··· TEXT BLOCK ···
So the explicitly deferred close is due to how binder works so it's not
much of a general purpose interface as I don't recall having other
codepaths with similar problems. So this should live in the binder
specific rust code imo.

> +    /// Create a new [`DeferredFdCloser`].
> +    pub fn new() -> Result<Self, AllocError> {
> +        Ok(Self {
> +            // INVARIANT: The `file` pointer is null, so the type invariant does not apply.
> +            inner: Box::try_new(DeferredFdCloserInner {
> +                twork: mem::MaybeUninit::uninit(),
> +                file: core::ptr::null_mut(),
> +            })?,
> +        })
> +    }
> +
> +    /// Schedule a task work that closes the file descriptor when this task returns to userspace.
> +    ///
> +    /// Fails if this is called from a context where we cannot run work when returning to
> +    /// userspace. (E.g., from a kthread.)
> +    pub fn close_fd(self, fd: u32) -> Result<(), DeferredFdCloseError> {
> +        use bindings::task_work_notify_mode_TWA_RESUME as TWA_RESUME;
> +
> +        // In this method, we schedule the task work before closing the file. This is because
> +        // scheduling a task work is fallible, and we need to know whether it will fail before we
> +        // attempt to close the file.
> +
> +        // Task works are not available on kthreads.
> +        let current = crate::current!();
> +        if current.is_kthread() {
> +            return Err(DeferredFdCloseError::TaskWorkUnavailable);
> +        }
> +
> +        // Transfer ownership of the box's allocation to a raw pointer. This disables the
> +        // destructor, so we must manually convert it back to a Box to drop it.
> +        //
> +        // Until we convert it back to a `Box`, there are no aliasing requirements on this
> +        // pointer.
> +        let inner = Box::into_raw(self.inner);
> +
> +        // The `callback_head` field is first in the struct, so this cast correctly gives us a
> +        // pointer to the field.
> +        let callback_head = inner.cast::<bindings::callback_head>();
> +        // SAFETY: This pointer offset operation does not go out-of-bounds.
> +        let file_field = unsafe { core::ptr::addr_of_mut!((*inner).file) };
> +
> +        let current = current.as_raw();
> +
> +        // SAFETY: This function currently has exclusive access to the `DeferredFdCloserInner`, so
> +        // it is okay for us to perform unsynchronized writes to its `callback_head` field.
···
* [TASK PROMPT]:
Please answer from the Rust code review above: why does `close_fd` schedule the task work before it closes the file?
··· INFORMATION PROVIDED ···
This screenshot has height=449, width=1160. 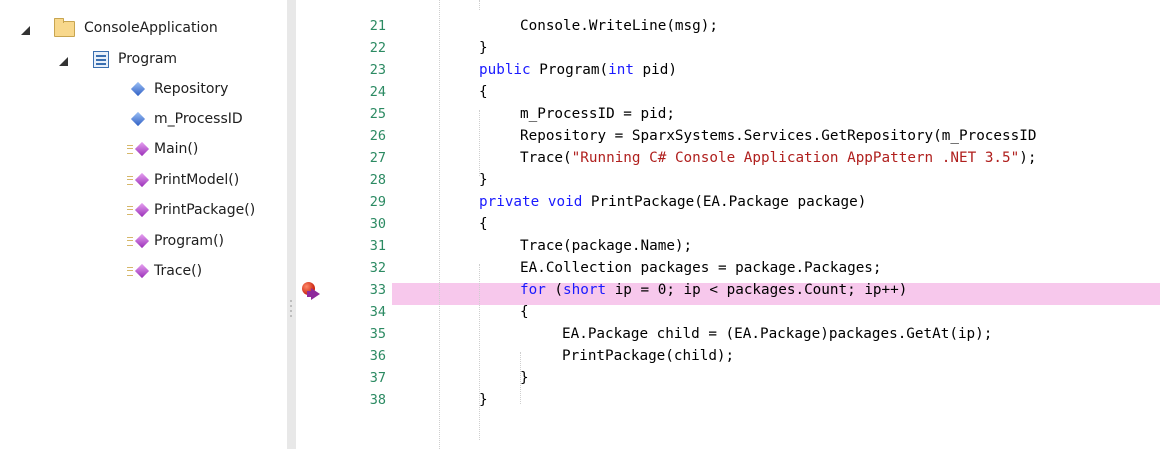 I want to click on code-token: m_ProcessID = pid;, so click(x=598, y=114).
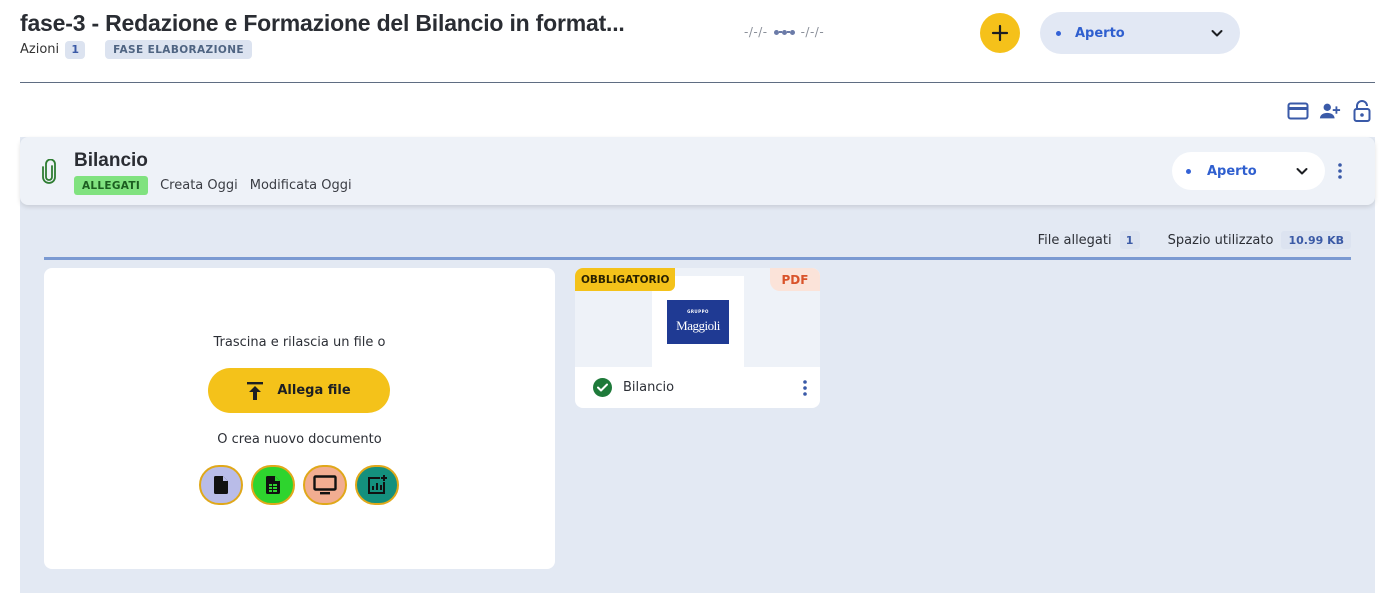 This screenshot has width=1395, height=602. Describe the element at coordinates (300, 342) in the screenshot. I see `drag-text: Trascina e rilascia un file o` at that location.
···
* [TASK RESULT]:
Scheduling a task work can fail, and the code needs to know whether it will fail before it attempts to close the file.